»»

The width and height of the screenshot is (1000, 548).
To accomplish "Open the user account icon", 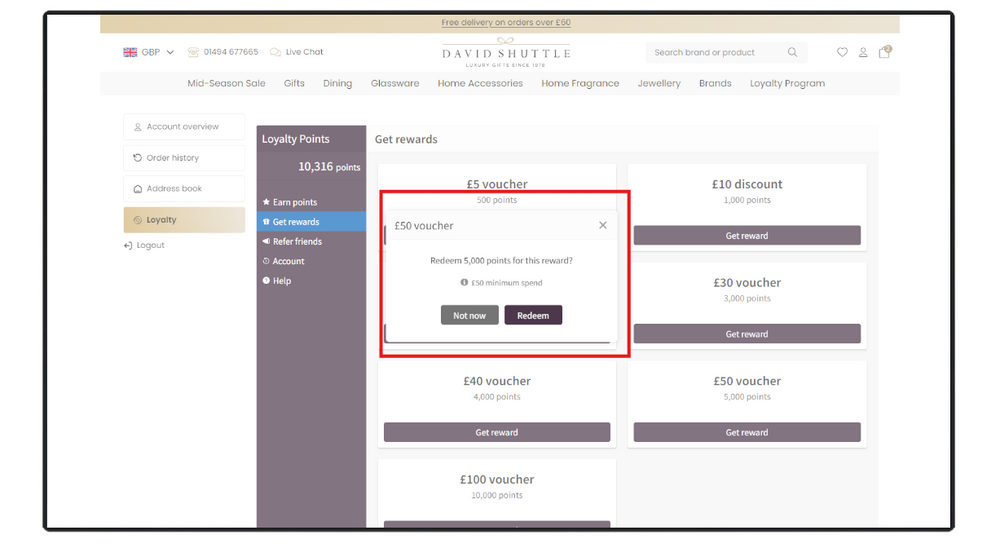I will [863, 53].
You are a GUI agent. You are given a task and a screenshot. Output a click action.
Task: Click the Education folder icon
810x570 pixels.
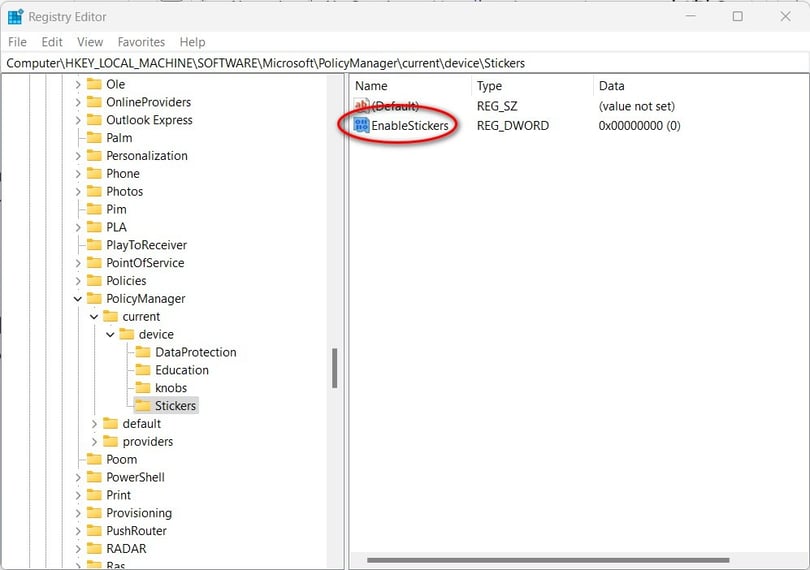click(x=143, y=370)
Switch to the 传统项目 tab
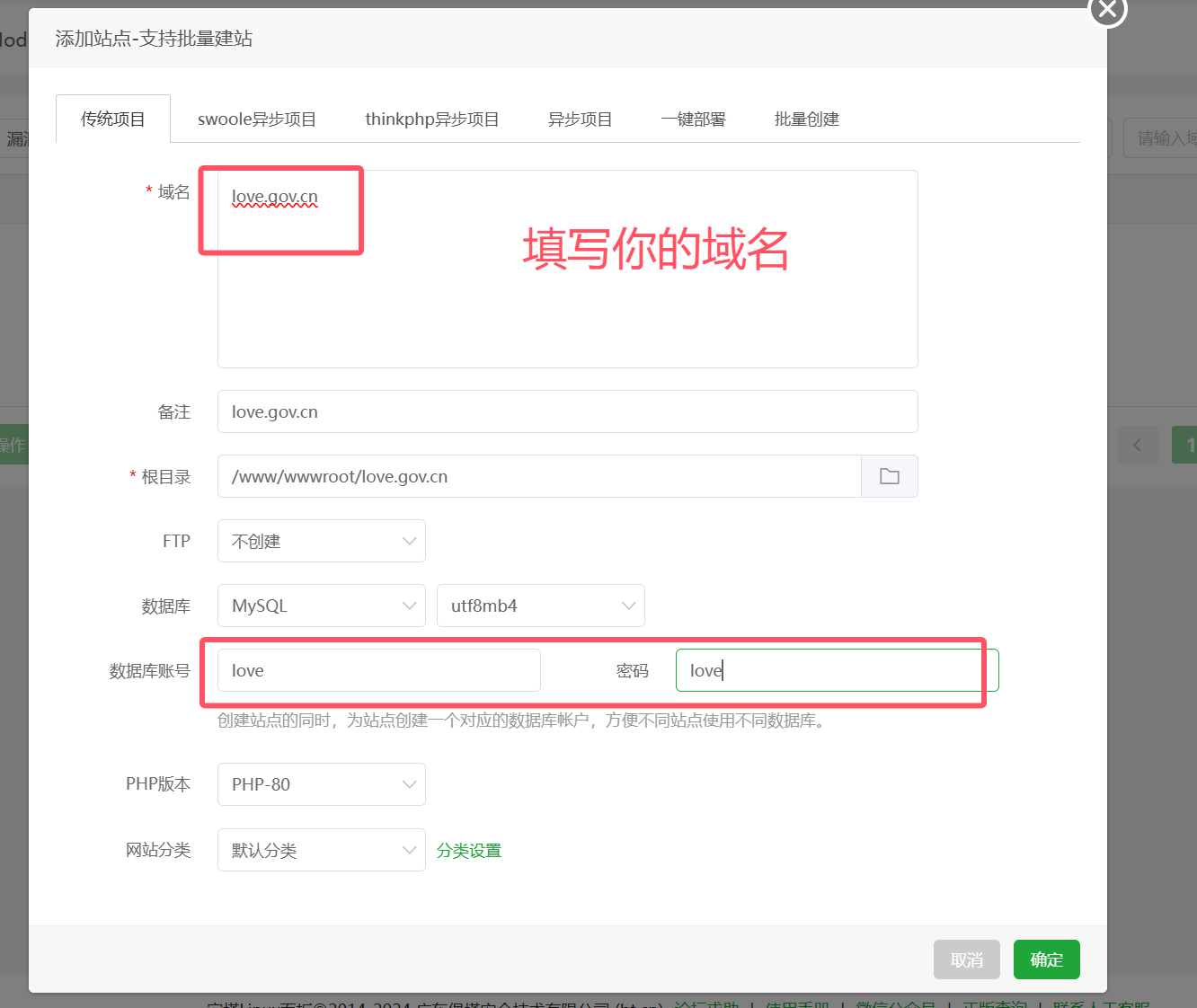Viewport: 1197px width, 1008px height. [113, 119]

««

Exercise directions — Print, without pictures, exactly the lines from the one containing "Task: Click the Education folder icon" through the final line of the records above.

Solution to this problem —
Task: Click the Education folder icon
810x570 pixels.
click(x=143, y=370)
Switch to the 传统项目 tab
Viewport: 1197px width, 1008px height. [113, 119]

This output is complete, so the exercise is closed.